Robert F. Kennedy Jr's entourage at the Department of Health claims measles is under control despite 1,800 confirmed cases in 2026. The campaign spreads falsehoods about MMR vaccines and positions vitamin A as a therapeutic alternative to vaccination.

First detected: April 27, 2026Network: RFK Jr (HHS Secretary) + entourage HHS + écosystème MAHA
The claim

The narrative claims that the US measles outbreak is "under control" and that vitamin A is an effective therapeutic alternative to the MMR vaccine. Robert F. Kennedy Jr, Secretary of Health, has carried this discourse in several public statements in 2025 and 2026, against expert advice (FactCheck.org, NPR, CNN, McGill OSS). The United States crossed more than 1,600 measles cases in Q1 2026.

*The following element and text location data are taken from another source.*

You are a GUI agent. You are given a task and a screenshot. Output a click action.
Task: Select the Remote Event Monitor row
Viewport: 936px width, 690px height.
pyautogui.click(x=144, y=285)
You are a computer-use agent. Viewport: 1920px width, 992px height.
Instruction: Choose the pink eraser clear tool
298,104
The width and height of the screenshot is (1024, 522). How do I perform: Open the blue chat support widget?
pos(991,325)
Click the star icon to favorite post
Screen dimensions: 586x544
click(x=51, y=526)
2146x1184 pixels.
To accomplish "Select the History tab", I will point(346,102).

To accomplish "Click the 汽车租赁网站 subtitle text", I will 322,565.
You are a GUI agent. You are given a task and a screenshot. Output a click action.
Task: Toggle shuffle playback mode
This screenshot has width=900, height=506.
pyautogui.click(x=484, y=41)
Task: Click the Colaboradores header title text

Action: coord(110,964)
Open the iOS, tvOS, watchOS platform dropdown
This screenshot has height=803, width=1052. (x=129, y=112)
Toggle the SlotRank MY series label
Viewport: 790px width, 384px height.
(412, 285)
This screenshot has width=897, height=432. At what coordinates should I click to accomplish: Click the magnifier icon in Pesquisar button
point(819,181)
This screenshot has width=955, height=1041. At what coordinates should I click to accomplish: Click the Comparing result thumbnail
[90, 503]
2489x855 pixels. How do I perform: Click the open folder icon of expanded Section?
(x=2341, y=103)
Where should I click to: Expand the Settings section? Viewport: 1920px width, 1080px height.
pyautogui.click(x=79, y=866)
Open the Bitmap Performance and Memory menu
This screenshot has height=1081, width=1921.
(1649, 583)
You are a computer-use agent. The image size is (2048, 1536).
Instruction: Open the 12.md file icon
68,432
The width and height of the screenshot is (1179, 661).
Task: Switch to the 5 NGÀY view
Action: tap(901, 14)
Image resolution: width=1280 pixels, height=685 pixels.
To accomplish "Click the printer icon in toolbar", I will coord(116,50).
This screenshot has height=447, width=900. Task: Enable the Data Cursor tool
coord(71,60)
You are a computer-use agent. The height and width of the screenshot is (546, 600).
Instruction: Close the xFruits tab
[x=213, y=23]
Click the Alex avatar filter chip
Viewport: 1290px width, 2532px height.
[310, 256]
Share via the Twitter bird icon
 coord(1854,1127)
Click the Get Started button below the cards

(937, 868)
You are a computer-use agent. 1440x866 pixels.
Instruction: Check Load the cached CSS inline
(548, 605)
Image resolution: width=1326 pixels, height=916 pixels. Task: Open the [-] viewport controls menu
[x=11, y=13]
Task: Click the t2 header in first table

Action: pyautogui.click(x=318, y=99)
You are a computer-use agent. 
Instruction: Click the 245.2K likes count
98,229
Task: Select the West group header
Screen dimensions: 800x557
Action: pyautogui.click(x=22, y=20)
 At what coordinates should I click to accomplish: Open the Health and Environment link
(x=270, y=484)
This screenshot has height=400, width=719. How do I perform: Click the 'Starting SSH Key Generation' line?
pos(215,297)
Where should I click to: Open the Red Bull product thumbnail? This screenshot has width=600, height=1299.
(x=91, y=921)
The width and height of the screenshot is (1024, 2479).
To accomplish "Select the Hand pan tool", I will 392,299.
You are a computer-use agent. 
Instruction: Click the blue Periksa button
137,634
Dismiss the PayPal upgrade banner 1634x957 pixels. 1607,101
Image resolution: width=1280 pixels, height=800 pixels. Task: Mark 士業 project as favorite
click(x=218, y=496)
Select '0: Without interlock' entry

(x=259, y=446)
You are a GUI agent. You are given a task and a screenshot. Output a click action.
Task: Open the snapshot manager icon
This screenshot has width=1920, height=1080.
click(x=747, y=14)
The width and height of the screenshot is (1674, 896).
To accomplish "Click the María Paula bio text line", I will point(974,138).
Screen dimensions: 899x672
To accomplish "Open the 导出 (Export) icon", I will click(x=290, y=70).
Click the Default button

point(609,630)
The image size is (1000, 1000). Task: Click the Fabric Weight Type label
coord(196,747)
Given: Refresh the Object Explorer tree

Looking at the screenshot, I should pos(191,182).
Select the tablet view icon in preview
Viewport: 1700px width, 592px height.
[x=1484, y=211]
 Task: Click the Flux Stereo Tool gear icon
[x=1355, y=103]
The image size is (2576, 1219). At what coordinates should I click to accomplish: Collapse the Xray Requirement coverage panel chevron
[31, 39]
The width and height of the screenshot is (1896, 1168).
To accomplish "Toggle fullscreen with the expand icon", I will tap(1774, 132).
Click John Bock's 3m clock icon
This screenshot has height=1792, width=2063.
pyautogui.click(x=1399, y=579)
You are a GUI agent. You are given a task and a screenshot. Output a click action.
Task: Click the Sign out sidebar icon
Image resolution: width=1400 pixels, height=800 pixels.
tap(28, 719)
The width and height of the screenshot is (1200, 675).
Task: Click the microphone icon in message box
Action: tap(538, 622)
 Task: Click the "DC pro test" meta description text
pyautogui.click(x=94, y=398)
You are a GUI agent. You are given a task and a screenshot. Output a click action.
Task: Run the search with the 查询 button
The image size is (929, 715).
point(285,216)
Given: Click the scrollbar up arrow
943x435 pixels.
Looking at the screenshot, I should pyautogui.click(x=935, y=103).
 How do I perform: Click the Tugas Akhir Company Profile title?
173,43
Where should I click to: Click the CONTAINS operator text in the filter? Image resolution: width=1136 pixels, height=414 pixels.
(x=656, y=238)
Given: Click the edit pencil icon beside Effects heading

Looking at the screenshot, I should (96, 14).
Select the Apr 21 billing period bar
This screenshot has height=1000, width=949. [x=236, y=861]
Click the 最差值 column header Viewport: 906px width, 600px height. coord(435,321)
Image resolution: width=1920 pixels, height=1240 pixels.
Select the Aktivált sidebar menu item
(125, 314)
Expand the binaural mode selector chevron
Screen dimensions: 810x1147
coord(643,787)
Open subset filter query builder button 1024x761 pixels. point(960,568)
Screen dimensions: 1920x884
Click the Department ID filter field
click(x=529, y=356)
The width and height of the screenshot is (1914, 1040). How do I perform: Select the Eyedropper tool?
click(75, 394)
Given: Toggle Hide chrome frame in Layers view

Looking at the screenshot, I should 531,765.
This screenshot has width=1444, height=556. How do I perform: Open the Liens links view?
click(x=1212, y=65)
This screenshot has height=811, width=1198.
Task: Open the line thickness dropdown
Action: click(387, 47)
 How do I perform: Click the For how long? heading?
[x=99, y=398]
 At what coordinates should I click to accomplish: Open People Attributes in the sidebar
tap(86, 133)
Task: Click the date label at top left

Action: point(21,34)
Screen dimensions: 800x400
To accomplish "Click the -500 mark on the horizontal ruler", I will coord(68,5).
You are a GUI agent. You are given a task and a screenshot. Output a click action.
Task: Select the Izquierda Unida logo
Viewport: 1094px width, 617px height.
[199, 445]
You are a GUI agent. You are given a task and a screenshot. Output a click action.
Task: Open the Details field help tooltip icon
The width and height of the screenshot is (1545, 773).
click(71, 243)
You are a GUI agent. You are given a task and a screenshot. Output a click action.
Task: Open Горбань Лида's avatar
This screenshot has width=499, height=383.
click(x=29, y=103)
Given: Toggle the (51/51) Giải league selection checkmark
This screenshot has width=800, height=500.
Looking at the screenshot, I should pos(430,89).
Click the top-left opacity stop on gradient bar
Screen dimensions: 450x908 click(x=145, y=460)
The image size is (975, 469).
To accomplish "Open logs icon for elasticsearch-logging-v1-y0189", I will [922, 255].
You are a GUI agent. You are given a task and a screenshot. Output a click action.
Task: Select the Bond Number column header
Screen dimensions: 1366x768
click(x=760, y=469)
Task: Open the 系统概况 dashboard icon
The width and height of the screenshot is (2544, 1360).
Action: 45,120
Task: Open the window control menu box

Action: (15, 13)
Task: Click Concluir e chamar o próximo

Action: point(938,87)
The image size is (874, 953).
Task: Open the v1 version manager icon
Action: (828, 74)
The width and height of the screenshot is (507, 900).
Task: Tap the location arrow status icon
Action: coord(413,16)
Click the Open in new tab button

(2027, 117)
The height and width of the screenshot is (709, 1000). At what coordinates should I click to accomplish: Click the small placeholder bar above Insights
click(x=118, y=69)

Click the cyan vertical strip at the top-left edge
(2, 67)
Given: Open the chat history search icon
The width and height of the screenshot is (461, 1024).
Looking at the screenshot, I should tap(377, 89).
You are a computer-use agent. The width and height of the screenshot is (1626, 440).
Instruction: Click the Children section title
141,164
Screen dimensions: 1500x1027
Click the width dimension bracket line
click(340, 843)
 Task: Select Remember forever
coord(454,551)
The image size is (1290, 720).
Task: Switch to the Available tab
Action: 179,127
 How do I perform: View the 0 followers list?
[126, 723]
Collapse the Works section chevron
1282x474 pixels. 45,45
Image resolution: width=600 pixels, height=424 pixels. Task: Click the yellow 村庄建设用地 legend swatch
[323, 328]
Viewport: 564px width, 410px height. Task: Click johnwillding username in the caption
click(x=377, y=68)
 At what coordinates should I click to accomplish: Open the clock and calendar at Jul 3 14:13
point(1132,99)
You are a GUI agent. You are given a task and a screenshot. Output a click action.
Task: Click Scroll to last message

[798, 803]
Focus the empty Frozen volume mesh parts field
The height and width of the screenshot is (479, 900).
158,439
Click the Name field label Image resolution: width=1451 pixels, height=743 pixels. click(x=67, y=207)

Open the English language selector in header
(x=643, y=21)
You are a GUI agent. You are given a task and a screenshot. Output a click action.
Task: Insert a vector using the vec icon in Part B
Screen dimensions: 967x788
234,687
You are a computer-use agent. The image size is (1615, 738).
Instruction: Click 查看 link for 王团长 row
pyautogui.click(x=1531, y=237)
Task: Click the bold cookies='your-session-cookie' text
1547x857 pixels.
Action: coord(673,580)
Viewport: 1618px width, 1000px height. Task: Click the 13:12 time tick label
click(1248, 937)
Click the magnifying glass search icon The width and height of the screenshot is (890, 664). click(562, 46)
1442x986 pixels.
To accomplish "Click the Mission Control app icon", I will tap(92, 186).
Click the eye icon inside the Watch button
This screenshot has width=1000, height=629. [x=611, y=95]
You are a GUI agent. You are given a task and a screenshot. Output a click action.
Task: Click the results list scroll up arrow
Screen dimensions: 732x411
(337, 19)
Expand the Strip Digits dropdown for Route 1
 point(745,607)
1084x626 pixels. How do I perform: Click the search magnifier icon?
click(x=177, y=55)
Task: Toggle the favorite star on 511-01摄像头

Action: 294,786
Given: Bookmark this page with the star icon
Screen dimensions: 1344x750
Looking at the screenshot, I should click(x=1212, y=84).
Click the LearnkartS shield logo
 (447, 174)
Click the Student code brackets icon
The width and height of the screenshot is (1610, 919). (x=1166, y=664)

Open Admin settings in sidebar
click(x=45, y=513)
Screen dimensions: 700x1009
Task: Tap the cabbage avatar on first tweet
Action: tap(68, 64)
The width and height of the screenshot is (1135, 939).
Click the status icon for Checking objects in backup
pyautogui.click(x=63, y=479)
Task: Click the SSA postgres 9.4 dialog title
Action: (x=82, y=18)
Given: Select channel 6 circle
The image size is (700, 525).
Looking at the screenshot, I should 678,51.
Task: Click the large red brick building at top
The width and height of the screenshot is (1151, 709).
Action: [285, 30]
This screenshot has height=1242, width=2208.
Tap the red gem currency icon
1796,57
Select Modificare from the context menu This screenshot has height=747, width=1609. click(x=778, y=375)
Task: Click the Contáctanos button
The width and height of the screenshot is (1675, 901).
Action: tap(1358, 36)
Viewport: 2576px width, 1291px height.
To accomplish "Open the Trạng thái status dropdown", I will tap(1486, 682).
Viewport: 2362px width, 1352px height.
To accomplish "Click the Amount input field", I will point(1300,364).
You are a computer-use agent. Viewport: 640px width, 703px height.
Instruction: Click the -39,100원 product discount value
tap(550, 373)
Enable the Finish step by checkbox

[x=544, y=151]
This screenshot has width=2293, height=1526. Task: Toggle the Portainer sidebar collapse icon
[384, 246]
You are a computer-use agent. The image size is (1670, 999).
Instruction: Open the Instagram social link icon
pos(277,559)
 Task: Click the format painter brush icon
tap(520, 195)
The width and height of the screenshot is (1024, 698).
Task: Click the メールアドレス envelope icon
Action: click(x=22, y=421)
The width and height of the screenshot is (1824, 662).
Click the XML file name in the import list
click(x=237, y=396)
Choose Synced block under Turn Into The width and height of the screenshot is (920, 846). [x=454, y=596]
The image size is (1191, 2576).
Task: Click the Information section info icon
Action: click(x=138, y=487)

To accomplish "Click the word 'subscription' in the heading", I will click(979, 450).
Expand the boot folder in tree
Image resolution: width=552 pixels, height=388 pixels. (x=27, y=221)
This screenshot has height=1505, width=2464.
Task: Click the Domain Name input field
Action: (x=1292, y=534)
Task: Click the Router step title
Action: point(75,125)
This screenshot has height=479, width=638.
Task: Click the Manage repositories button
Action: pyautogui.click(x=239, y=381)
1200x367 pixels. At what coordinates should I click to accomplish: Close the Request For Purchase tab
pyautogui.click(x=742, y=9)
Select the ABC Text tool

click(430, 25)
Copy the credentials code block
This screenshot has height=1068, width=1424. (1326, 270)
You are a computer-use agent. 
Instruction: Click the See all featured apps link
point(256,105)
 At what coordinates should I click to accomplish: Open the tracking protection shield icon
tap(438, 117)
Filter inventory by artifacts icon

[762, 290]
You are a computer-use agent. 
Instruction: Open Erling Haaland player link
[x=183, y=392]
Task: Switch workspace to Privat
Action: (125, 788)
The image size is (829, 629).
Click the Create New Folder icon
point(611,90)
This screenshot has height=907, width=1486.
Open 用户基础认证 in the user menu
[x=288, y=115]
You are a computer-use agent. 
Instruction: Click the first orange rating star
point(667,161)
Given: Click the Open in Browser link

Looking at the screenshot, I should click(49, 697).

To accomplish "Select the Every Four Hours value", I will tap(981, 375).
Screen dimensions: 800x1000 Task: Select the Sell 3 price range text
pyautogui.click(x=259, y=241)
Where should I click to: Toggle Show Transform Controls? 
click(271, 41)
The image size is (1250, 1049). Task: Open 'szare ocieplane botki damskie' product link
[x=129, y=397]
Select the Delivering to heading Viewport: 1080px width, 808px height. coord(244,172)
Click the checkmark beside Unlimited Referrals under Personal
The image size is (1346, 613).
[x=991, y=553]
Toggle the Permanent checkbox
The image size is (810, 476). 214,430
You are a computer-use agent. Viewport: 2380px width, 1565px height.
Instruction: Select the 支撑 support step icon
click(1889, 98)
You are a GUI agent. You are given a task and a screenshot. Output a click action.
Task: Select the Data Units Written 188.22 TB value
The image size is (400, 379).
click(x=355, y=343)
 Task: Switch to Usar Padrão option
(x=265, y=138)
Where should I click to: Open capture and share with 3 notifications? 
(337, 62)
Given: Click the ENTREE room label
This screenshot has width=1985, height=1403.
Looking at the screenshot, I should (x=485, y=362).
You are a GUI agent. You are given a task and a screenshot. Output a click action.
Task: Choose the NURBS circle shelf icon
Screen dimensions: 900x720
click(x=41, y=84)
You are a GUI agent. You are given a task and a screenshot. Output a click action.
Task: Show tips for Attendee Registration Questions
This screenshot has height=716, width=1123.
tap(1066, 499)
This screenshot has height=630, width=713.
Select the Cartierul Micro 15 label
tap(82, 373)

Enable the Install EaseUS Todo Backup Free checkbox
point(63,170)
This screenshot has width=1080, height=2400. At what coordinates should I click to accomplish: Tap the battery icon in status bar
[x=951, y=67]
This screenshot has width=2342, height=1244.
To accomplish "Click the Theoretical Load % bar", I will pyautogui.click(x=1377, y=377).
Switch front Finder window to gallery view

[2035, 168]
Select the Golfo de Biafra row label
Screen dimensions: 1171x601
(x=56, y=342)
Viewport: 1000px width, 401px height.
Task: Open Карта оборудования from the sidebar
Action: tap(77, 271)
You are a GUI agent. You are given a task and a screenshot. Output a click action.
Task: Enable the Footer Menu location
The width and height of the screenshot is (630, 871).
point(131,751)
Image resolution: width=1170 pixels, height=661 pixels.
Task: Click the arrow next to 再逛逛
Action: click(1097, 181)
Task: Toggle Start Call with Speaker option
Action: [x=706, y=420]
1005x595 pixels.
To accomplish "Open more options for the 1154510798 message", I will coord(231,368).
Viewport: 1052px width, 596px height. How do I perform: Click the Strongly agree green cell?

First seen: February 15, 2025Final amplifier: Robert F. Kennedy Jr, Secretary of Health (HHS) + anti-vaccine ecosystem

Executive summary

U.S. Department of Health officials led by Robert F. Kennedy Jr allegedly downplayed the 2026 measles outbreak (1,800 confirmed cases) while promoting vitamin A as an alternative to MMR vaccination, according to critics of the anti-vaccine movement.

What is observed

Between January and November 2026, the United States recorded 1,837 confirmed measles cases across 37 states according to CDC data. Several public statements from officials near the Health Secretary questioned MMR vaccine effectiveness and cited serological data showing estimated vaccination coverage of 92.3 percent in certain states. Institutional communication content promoted vitamin A supplements as a complementary epidemic control measure. An internal public health report cites an exchange where a HHS official allegedly stated that 'measles falls under symptom management rather than eradication.'

What this does not prove

These observations do not prove that HHS deliberately lied or committed intentional fraud. They do not demonstrate direct causation between vitamin A promotion and increased cases. The fact that certain officials expressed skepticism does not confirm a coordinated official policy of measles denial. Exclusive attribution to RFK Jr does not account for institutional variables, conflicting political pressures, or divided scientific opinions within HHS. The case count (1,800) could result from multiple epidemiological factors not isolated in this narrative.

Confidence level

BAS

Confidence level is low due to lack of verified public documentation of attributed statements, absence of confirmed written traces of the cited internal report, and inability to distinguish between legitimate policy criticism and deliberate disinformation without access to HHS decision-making archives.

Methodological limits

This brief relies on the analysis of publicly accessible content (OSINT). Attribution to us-domestic is based on converging technical and editorial indicators, without access to the internal communications of designated actors. Volume data reflects content captured by our 567-source pipeline and does not constitute an exhaustive census.

How to cite this investigation

DisInfo Monitor (2026), "False authority: HHS under RFK Jr denies measles surge, promotes vitamin A", independent publication, disinfo-monitor.com/en/narrative/la-rougeole-est-sous-controle---mieux-vaut-prendre-des-vitamines-a, first detected April 27, 2026, last updated May 4, 2026, accessed May 19, 2026.